◆ **WORK TO BE COMPLETED**
Pull out each of the lines below word for word, leaving out the pictures.

◆ **RECORDS SHOWN**
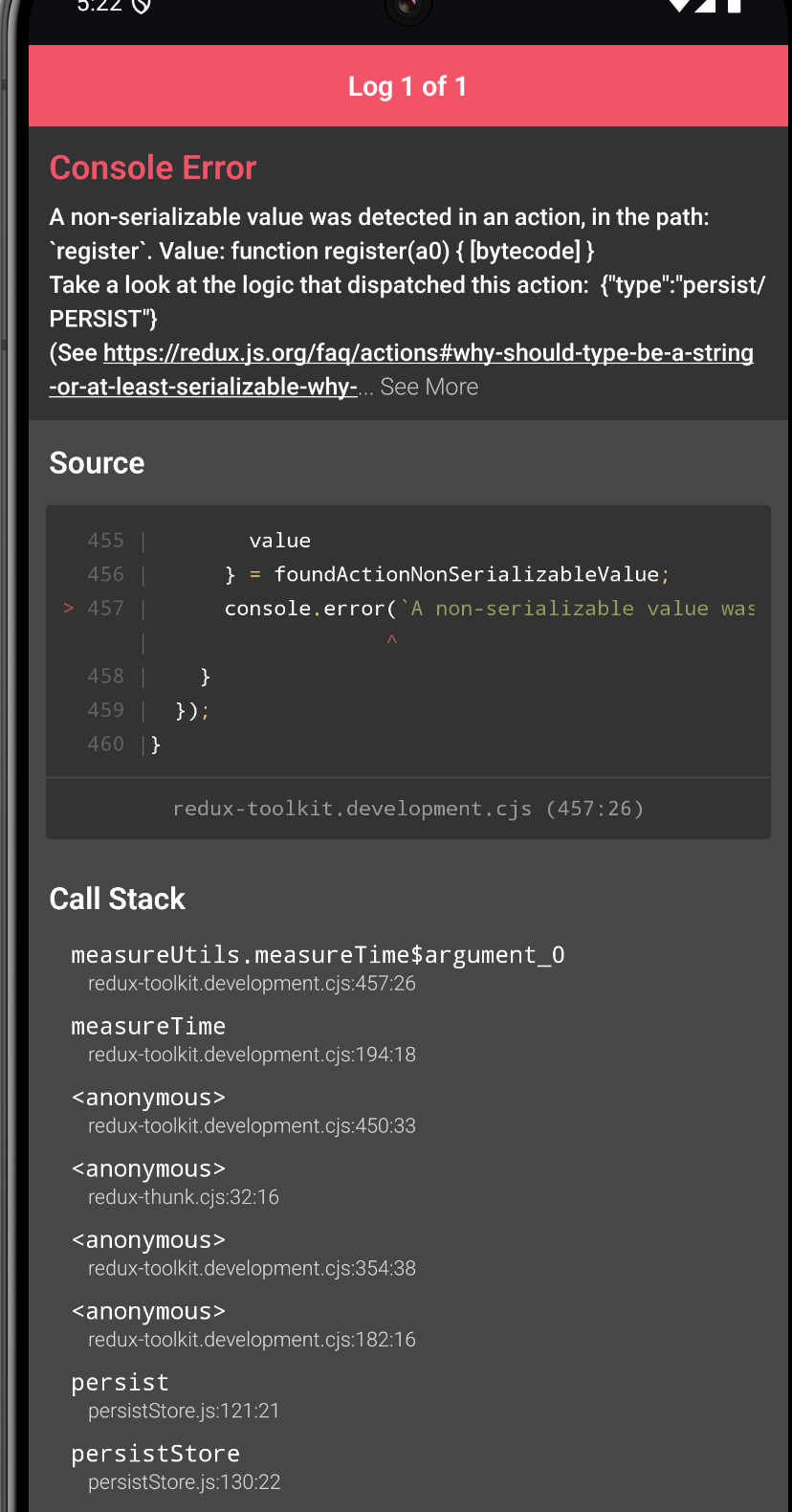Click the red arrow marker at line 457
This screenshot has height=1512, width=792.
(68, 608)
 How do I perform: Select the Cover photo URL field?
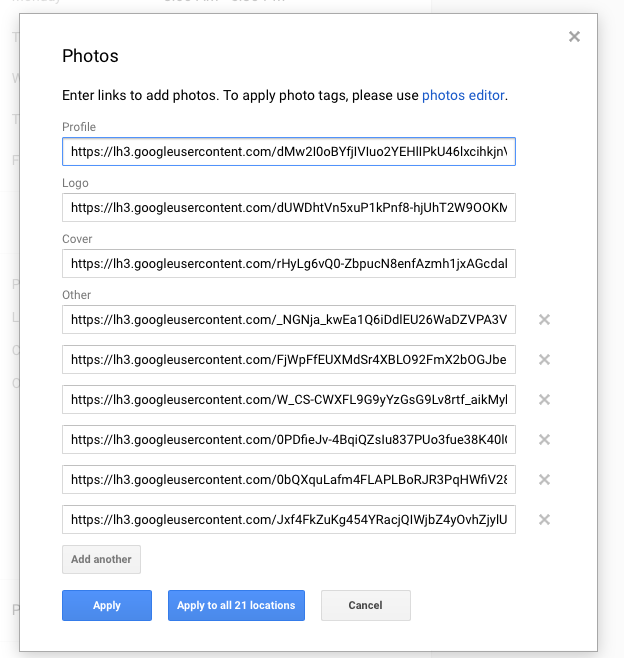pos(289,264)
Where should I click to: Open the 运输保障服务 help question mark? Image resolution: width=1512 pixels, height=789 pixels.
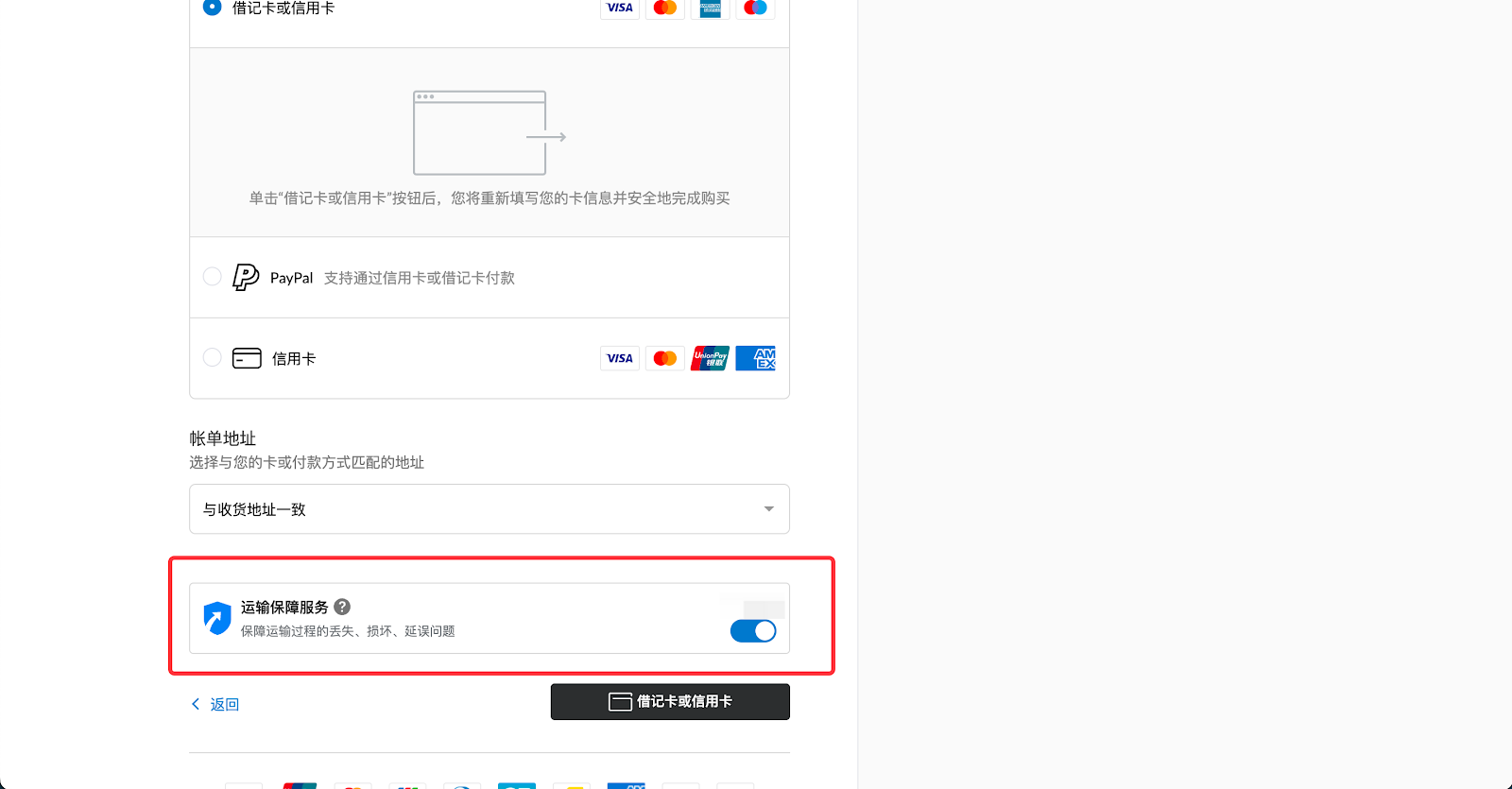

◆ **TASK SOLUTION**
Click the red arrow marker at line 457
This screenshot has height=1512, width=792.
(68, 608)
 How do I perform: Select the Cover photo URL field?
pos(289,264)
Where should I click to: Open the 运输保障服务 help question mark? Image resolution: width=1512 pixels, height=789 pixels.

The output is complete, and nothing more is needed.